The first step is admitting there is a disconnect. Then, you realize there are some options. You can be patient and strategically influence others or maybe realize your passionate and extraordinary talents are aimed at the wrong people… and could even be more lucrative with the right focus and opportunities!

Admitting you are a revolutionary
Okay, how do you know for sure that you are revolutionary? Let’s throw some scenarios out there and if you find yourself nodding your head while reading most of these… you could be the person I am talking about. Here it goes:

  • You plead a case that makes perfect and clear sense to you, but somehow people need to hear it from someone else before they can really “take it in” and buy into it — Almost like you need a “translator”
  • Sometimes in meetings or projects you look around and wonder “I am speaking English, right?”
  • You propose ideas that take years for an organization or group to “get” and most times they still don’t quite implement it “right”.
  • You jump to the problem, solution, or innovation before anyone else. (Sometimes, this means people disagree with you right away, think through it, and end up agreeing with you– even if they don’t realize it themselves!)
  • You find it hard to completely relate to other sharp people around you 100% of the time — not because you don’t get them, but because sometimes, you get the feeling that they are smiling, nodding and just trusting your perspective.
  • You find yourself often getting introduced to new products, services, or ideas, and saying.. “Hey, I [thought of/tried to sell/tried to build/tried to convince others about] that a while back! I should have stuck with it.”

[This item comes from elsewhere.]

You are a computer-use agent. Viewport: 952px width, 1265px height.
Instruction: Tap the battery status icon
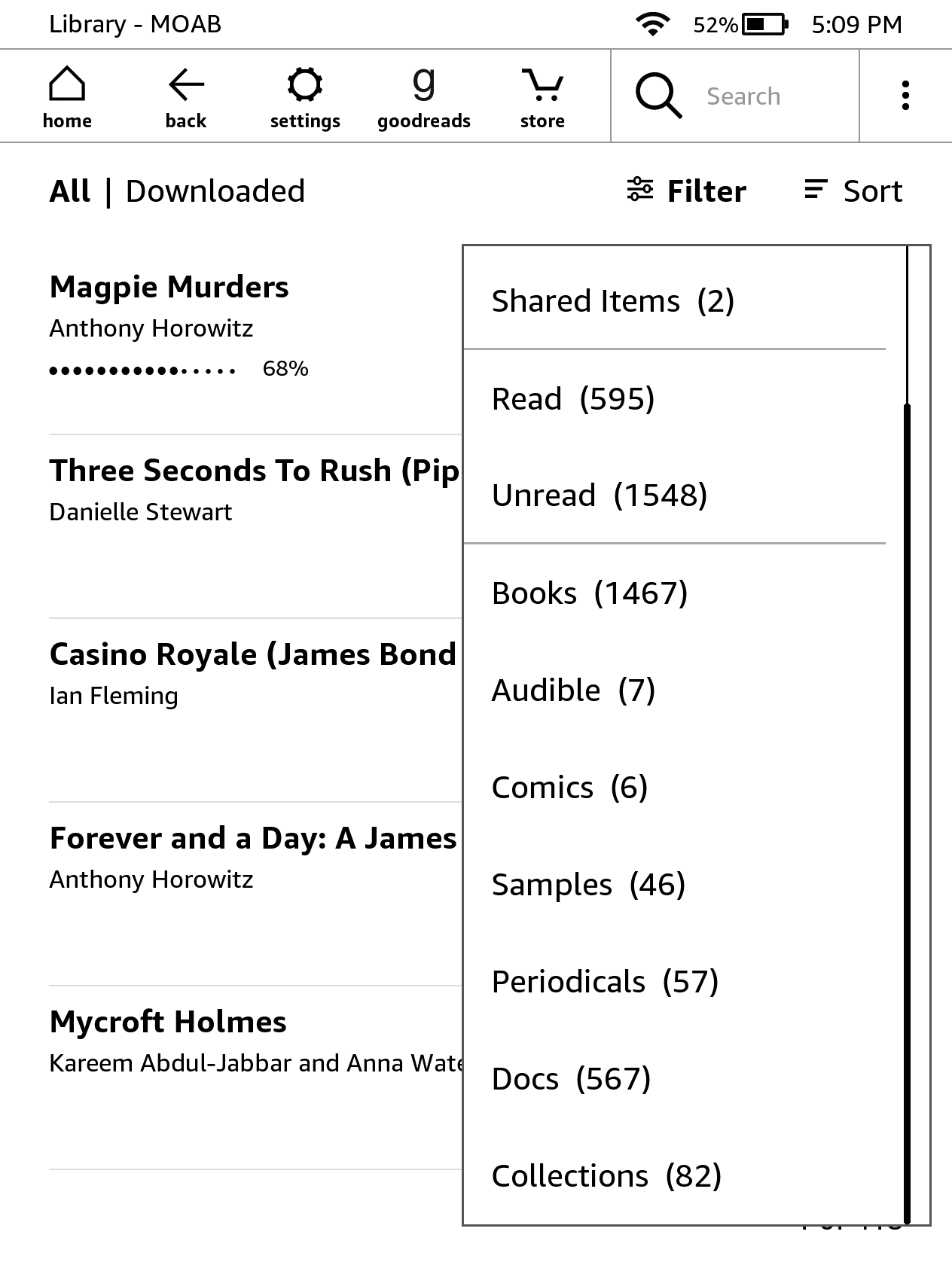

Well, if those descriptions strike home for you, congratulations! Odds are, you are a KICKASS Revolutionary!! 🙂 People, bosses, organizations, cultures, and civilization as a whole need you! You are a bold problem solver with strong mental skills. You ROCK, and most people don’t give you enough credit or let you know how important you are. (You may even shy away from the limelight and fanfare, because you just want to get stuff done.) You also seriously share the ranks with successful CEOs… Michael Dell, Bill Gates, Steve jobs, and those guys from Google and Youtube. Yes, you have a shitload of potential. REALLY.

Now, the real downside… who wants to work in an environment of being mostly misunderstood!? Are you happy in that situation? That’s where choices come into play. Maybe you have already subliminally found your way to happy and productive growth, and that’s really cool. Share your secrets! Maybe this will be validation for you. I would venture to guess that for most revolutionaries, they are oblivious to their mental kungfu and it’s been a series of compromises and acceptance that the world doesn’t work the way it should.

Back to the choices, I see primarily 2 options for Revolutionaries. Neither is better than the other per se and, in fact, they may be switched around when it comes time to assess whether you are happy with the success in your situation at the moment.

Plan A: Strategically herd the cats
This is a perfectly acceptable option, and just takes a personal focus shift to master and navigate political BS. It’s completely doable with a little preparation and awareness around where your skills compare and make the most sense for the organization in your view and those at the top.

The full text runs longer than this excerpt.